Happy Friday! We’re already halfway through the month – fall goes by so much faster than spring.

I had great reason to get up this morning. Besides it being Friday, I tried my first pumpkin spice English muffin!  

Dear pumpkin spice English muffin, I wanted to make an egg white sandwich, but there was no point. You need to be eaten on your own for all the flavors to come out.

Dear steamy pumpkin coffee, I don’t even like coffee.

Dear Katie, I baked your Healthy Diva Eat’s fig cranberry and vanilla cinnamon protein cookie balls while I had breakfast. They look nothing like yours but still good.

I headed to power yoga at 9 A.M. The one hour class gave me enough time to drive to work and change. I dried off in the car and dealt with being sweaty.  

Dear those who work out on their lunch hour, how do you do it?

After work, I hit the gym for a “weekend metabolic conditioning workout.” See how sweaty I get? And red in the face? And how my hair looks poofy and sticks up? I don’t know anyone looks attractive working out…
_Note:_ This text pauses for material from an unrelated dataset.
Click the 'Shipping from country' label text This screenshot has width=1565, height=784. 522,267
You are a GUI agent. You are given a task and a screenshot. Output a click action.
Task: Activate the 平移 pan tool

The workout was a good one.

Weekend Metabolic Conditioning Workout

Warm-up: 10 min cardio followed by dynamic warm-up (walking lunges, skips, push-ups, high knees, etc.)

Round 1:
24 (12 each side) single clean and presses
24 (12 each side) single leg deadlifts
25 box jumps
Repeat
5 min run @ 7.0-8.0 mph

Round 2:
24 (12 each leg) walking lunges with med ball twist
25 assisted pull-ups
25 lying leg lift with chest press
Repeat
5 min run @ 7.0-8.0 mph

Round 3:
24 (12 each) kettle bell or dumbbell swings
25 push-ups
25 switch jumps
5 min of randomized intervals (ex: 30 sec on/30 off, 60 on/45 off etc) with varying inclines and speeds.

Cool-down

Notes:

  • My warm-up was 10 minutes on the stair climber at level 11. 
  • I did not run because I tried for 2.5 minutes and hated it. 
  • I took breaks with the push-ups. 
  • And my cool-down included foam rolling.

Not only did I go to yoga in the morning and then worked out right after work (without going home first), I conquered a fear!

Here’s my High Five Friday story:

Awhile back, I was terrible at jump squats, jump lunges, and air jumping jacks. In that order did I practice and get better at them. Now they’re no big deal.

We have these at the gym. I planned on using the smallest one for box jumps.

 
I was trucking along with way easy box jumps.
Then decided to just do it. So what if I scraped my knees or fell down? I had pants on, and I’m kind of agile.
And you know what? I did box jumps like this lady instead.
I went with the above picture because that’s more realistic for me than this one*:

 
*Perfect post to stumble upon: How to Improve Box Jumps

Dear box jumps, I conquered you!

Dear readers, it’s your turn:

  • How often do you do box jumps (if at all)?
  • What’s the last fitness fear you’ve conquered? 
  • I wore an undershirt and my sweat still soaked through this much. Though sweat makes me proud, I’m fully aware it doesn’t mean much. Lots of people don’t sweat. Are you a sweater or do you stay dry?
  •  How is everyone fairing on their fall bucket lists? I made apple crisp on Monday!